I am very sorry to bother you so much, but I am delivering my work and it seems impossible to finish it. I know I owe a dinner to many of you....😀

The problem this evening is that the page bleed seems to be wrong. I get the bleed of the left page on the right page, and the bleed of the right page on the left page. If you look at the attached file, you can understand immediately the problem. Am I doing something wrong or is it a software bug?

Thank you very much

 

V2_CH2_500-Series.pdf

www.k100.biz

Posted

As far as I know, this is what we are supposed to see.

Macbook Pro mid 2015, 16 GB, double barrel: MacOS Mojave + Affinity 1 (+ Adobe’s CS6)/ MacOS Monterey + Affinity 2

Posted

Don't mind too much about that.

This glitch seems to me to be almost always a false problem, because it only happens in the center of a spread, thus there are two possibilities:

  1. Your file will be printed on 'folded sheet' (sorry for my poor language) so there will be some imposition and the two pages will always be placed (and printed) just aside another one by the software, with no gutter nor any cut between. This means there is no bleed needed in this place.
    (Printing software will manage this for you without any problem.)
  2. Your file will be printed page per page, on single sheets of paper, then they will be trimmed to have full page printing. Bleed could then seem useful but luckily, because these bizarre bleeds are in the middle of the spread, the pages will most probably be stitched or glued and a possible error of trimming will then be hidden in the ply. 
    — The only situation where I see that could be a problem is for single pages bound with a spiral wire, or the like. In that case, because you will see the two complete pages open flat, any error of trimming will show the wrong page border, as in your PDF.
    But beside this special case, I don't see any problem to this quite surprising behaviour. 

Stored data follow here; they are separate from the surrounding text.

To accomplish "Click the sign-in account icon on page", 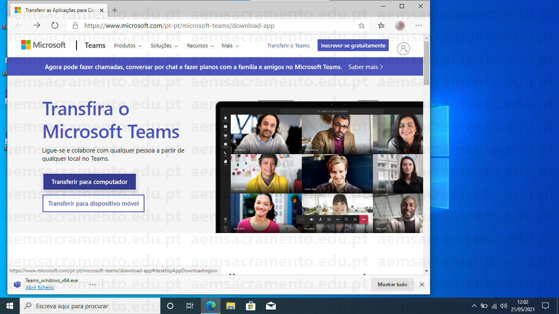I will [x=403, y=49].
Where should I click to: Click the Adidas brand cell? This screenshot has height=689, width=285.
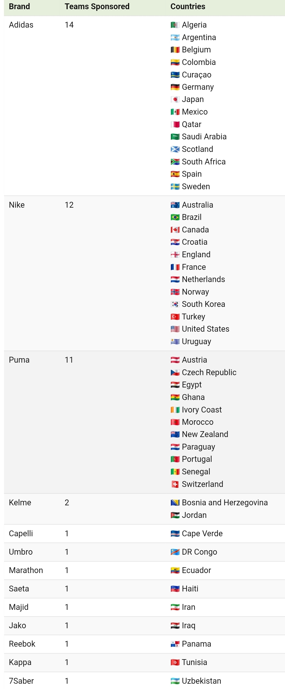(x=21, y=25)
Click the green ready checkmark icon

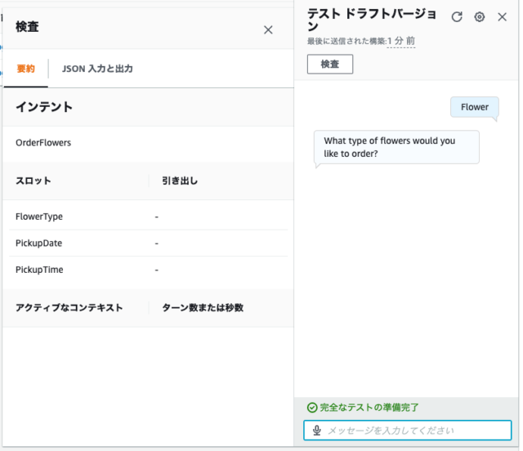pyautogui.click(x=312, y=408)
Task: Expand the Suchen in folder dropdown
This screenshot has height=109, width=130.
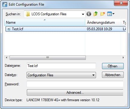Action: pos(83,14)
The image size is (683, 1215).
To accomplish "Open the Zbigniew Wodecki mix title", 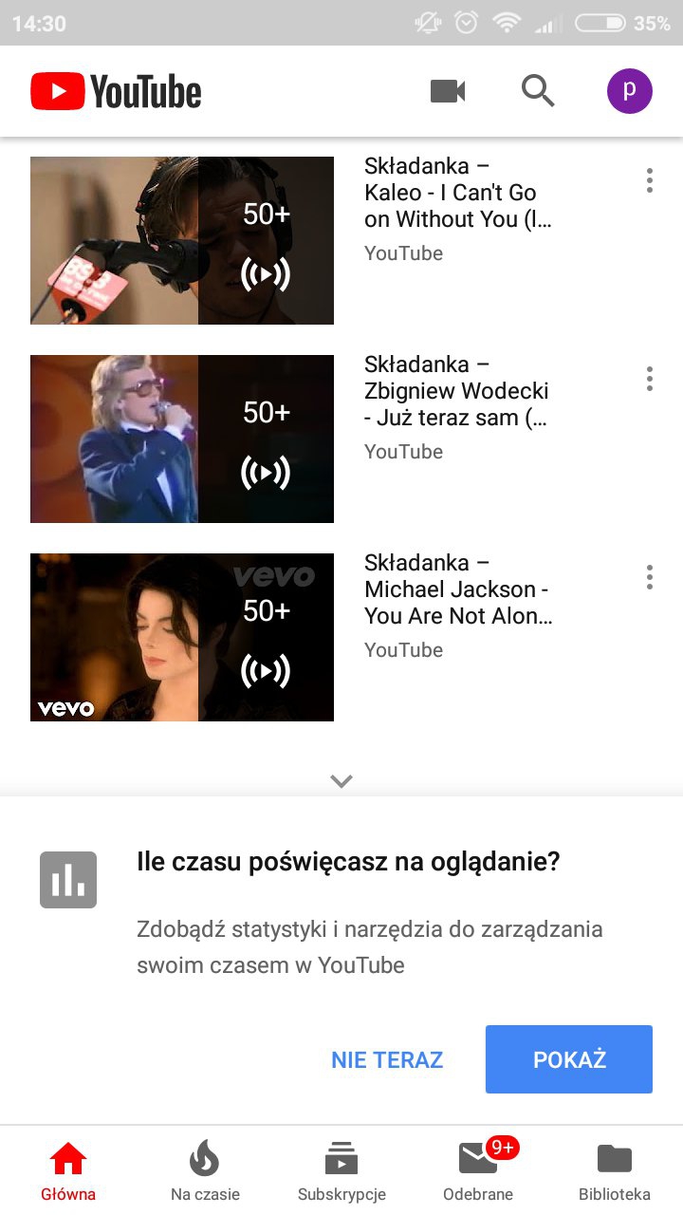I will [456, 391].
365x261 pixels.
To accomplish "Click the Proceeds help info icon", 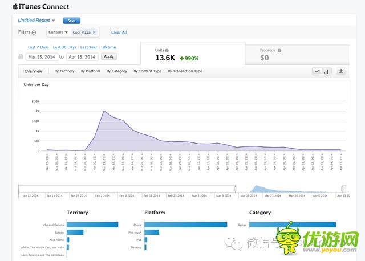I will coord(279,50).
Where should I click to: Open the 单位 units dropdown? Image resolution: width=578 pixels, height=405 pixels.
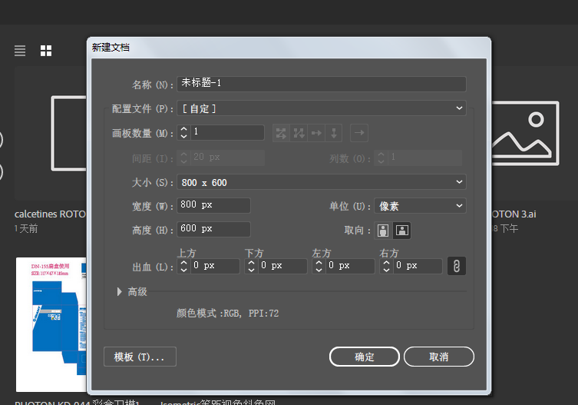click(x=420, y=206)
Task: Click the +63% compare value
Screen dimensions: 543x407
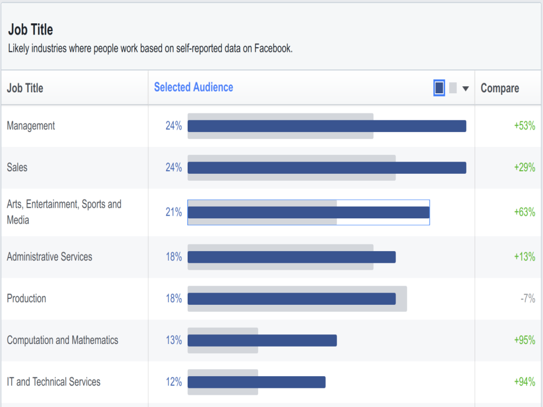Action: [524, 212]
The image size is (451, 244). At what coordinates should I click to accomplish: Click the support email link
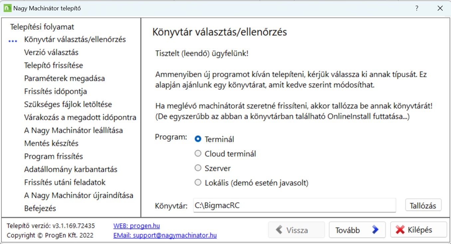pyautogui.click(x=165, y=235)
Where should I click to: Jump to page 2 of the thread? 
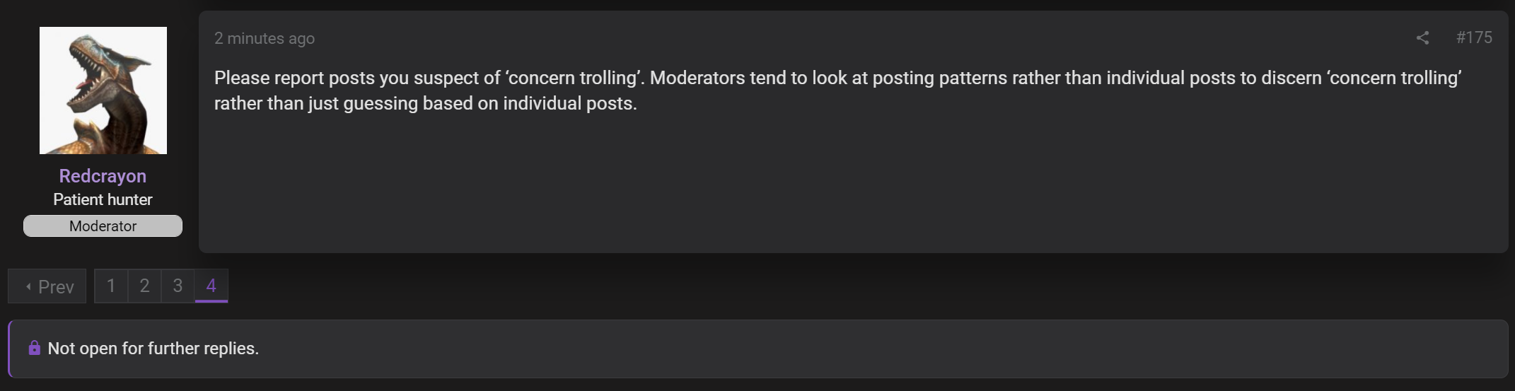(x=144, y=286)

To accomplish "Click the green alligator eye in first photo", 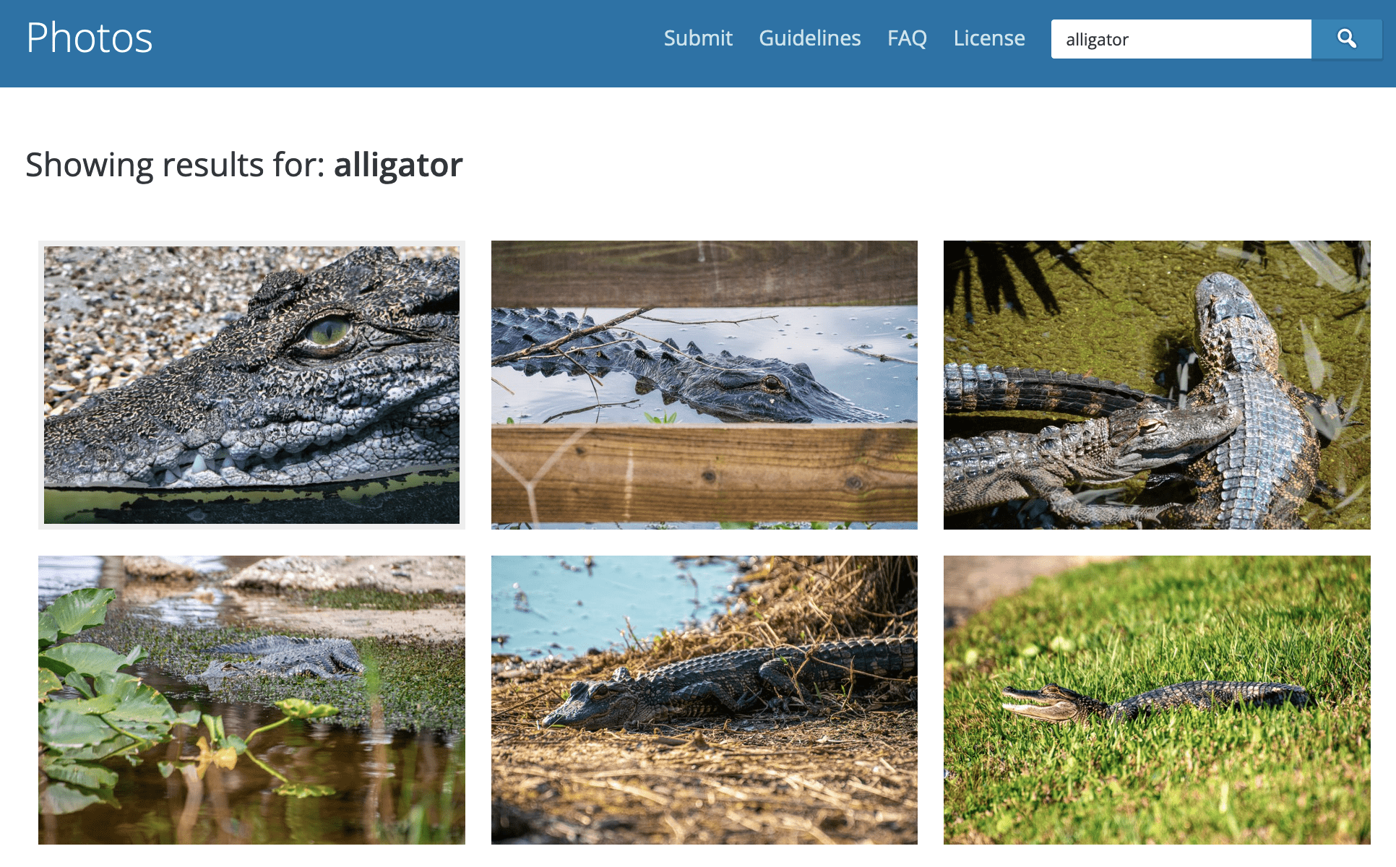I will 327,331.
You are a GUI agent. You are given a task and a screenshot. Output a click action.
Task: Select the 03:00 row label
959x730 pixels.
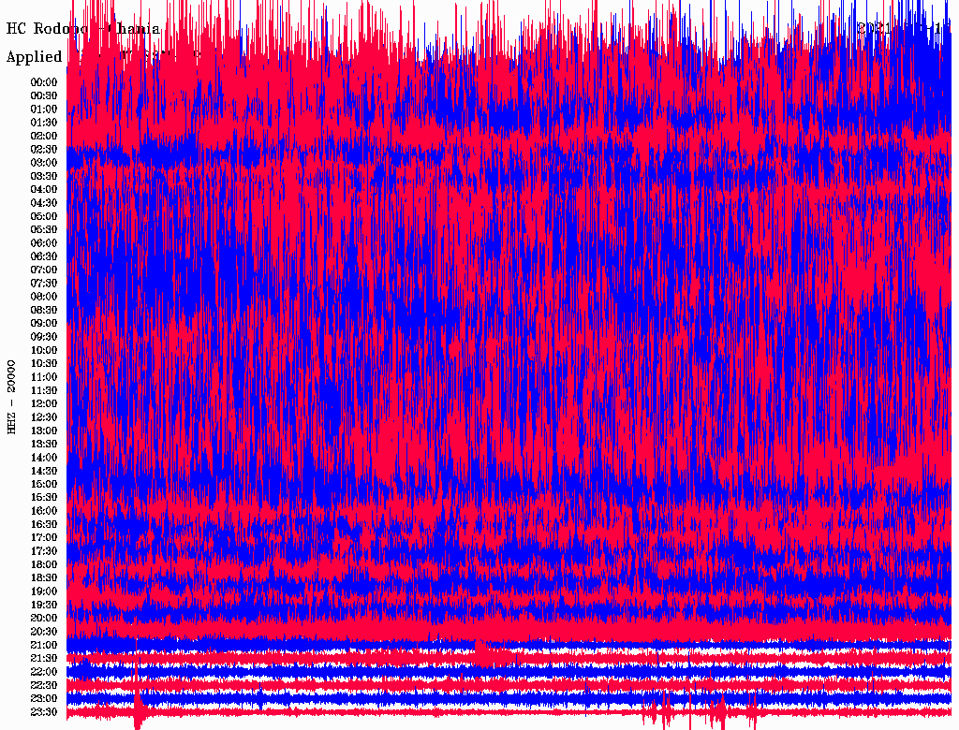[44, 163]
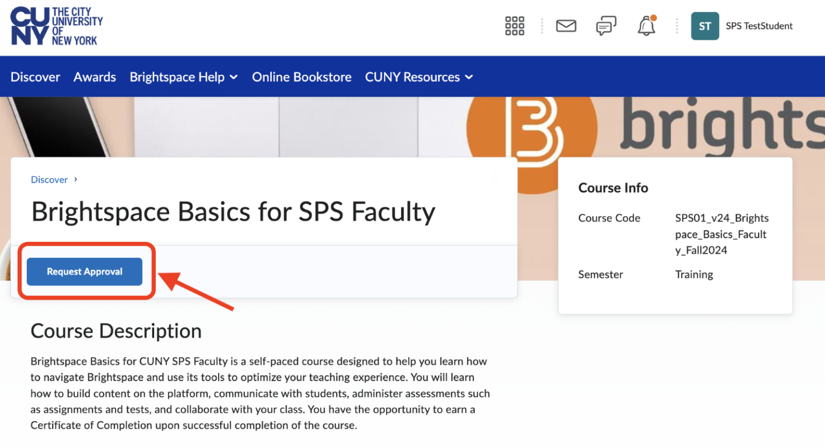Open the notification bell icon

pyautogui.click(x=646, y=26)
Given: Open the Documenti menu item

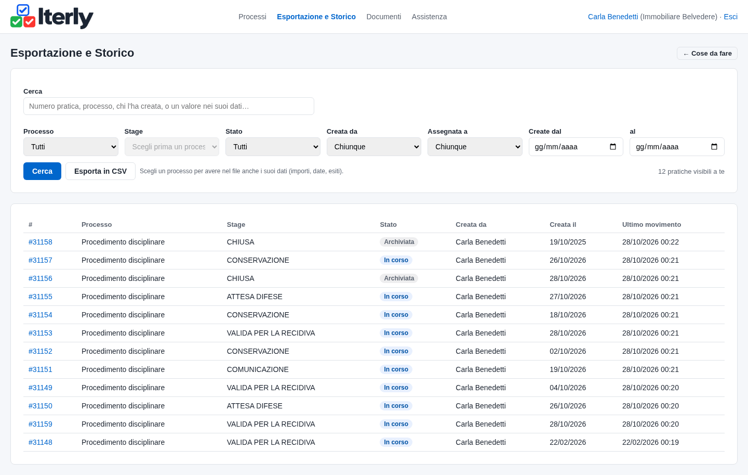Looking at the screenshot, I should (384, 17).
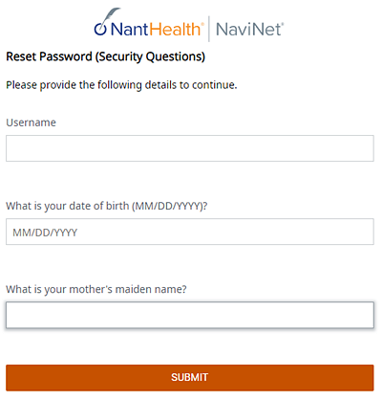Click the NantHealth logo
This screenshot has height=400, width=382.
[x=149, y=24]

I don't see any reason why Affinity does it like that; in my opinion, there could just be no bleed at all there… 

Affinity Suite 2.5 – Monterey 12.7.5 – MacBookPro 14" 2021 M1 Pro 16Go/1To

I apologise for any approximations in my English. It is not my mother tongue.

Posted
6 hours ago, Gianni Becattini said:

I get the bleed of the left page on the right page, and the bleed of the right page on the left page.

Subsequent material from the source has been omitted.